In the oversight hearing today, Eric Swalwell tried to grill Attorney General Garland on whether DOJ would reconsider the OLC memo holding that a sitting President cannot be indicted. Garland dodged answering any specific question. But along the way he laid out some principles that he might apply regarding the investigation of a former President.
Swalwell: General Garland, in 1973, an Office of Legal Counsel memo outlined the parameters for indicting a sitting President and said that you cannot do that. Twenty-seven years later, that memo was updated to reaffirm that principle. Twenty-one years later, we have seen a former President test the bounds of Presidential authority, and I’m wondering, would you commit to revisiting that principle, whether or not a President, while sitting, should be indicted?
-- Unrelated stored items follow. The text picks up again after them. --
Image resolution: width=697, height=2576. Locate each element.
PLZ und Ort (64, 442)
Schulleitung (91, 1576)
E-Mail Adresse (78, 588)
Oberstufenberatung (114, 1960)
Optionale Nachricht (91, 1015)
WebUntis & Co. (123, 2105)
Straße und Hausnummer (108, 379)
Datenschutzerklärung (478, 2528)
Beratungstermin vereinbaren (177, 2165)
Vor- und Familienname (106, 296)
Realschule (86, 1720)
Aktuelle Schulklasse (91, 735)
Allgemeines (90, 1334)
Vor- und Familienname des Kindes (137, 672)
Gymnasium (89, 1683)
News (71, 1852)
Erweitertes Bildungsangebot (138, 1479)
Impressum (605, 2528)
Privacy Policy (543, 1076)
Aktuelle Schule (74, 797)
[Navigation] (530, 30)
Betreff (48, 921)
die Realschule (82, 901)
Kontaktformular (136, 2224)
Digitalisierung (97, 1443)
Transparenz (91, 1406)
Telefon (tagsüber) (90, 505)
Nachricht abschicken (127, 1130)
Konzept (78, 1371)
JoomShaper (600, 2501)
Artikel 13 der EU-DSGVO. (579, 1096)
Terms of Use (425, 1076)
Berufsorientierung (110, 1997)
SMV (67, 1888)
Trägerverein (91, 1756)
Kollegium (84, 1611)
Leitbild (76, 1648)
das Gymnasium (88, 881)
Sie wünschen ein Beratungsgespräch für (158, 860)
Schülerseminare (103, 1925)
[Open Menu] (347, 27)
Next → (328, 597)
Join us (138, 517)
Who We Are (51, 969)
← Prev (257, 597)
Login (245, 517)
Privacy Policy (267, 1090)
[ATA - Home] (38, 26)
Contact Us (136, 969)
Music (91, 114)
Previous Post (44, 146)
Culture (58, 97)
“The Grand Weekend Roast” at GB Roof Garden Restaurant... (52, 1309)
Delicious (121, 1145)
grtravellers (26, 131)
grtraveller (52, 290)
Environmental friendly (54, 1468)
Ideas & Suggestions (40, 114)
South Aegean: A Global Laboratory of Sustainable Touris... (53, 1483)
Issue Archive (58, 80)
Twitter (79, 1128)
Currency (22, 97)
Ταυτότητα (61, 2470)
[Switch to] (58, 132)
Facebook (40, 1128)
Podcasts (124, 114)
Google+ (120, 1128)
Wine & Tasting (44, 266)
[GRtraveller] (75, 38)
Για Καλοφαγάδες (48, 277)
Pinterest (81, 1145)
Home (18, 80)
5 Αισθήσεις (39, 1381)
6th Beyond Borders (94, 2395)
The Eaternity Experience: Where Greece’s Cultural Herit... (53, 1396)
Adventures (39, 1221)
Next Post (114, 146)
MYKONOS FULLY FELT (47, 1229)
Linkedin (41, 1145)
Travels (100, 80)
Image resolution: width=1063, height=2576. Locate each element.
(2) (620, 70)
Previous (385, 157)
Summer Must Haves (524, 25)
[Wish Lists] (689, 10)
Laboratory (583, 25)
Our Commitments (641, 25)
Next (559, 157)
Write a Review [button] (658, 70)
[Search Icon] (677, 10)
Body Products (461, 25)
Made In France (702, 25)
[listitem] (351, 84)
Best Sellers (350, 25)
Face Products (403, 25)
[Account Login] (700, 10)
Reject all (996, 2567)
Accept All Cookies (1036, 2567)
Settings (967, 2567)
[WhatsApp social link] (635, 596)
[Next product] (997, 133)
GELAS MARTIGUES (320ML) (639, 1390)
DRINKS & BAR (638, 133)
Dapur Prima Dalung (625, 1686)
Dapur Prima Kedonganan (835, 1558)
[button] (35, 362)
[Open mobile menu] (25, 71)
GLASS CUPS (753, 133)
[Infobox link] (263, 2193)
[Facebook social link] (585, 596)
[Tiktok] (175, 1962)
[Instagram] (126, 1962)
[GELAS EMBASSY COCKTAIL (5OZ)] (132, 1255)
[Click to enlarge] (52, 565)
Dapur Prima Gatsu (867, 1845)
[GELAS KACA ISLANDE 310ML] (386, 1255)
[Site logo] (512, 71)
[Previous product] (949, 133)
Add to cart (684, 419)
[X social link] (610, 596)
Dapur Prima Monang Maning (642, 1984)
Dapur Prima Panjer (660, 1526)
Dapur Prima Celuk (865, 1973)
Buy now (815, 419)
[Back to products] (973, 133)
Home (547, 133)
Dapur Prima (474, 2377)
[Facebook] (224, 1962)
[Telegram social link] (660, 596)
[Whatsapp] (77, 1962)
Garland: Well, Office of Legal Counsel memoranda, particularly when they’ve been reviewed and affirmed by Attorneys General and Assistant Attorneys General of both parties, it’s extremely rare to reverse them, and we have the same kind of respect for our precedents as the courts do. I think it’s also would not normally be under consideration unless there was an actual issue arising and I’m not aware of that issue arising now. So I don’t want to make a commitment on this question.
Swalwell: I don’t want to talk about any specific case but, just, in general, should a former President’s suspected crimes, once they’re out of office, be investigated by the Department of Justice?
Garland: Again, without, I don’t want to make any discussion about any particular former President or anything else. The memorandum that you’re talking about is limited to acts while the person was in office, and that’s all I can say.
Swalwell: And should that decision be made only after an investigation takes place before deciding beforehand a general principle of we’re not going to investigate a former President at all? Would you agree that if there are facts, those should be looked at?
Garland: Again, you’re pushing me very close to a line that I do not intend to cross. We always look at the facts and we always look at the law in any matter before making a determination.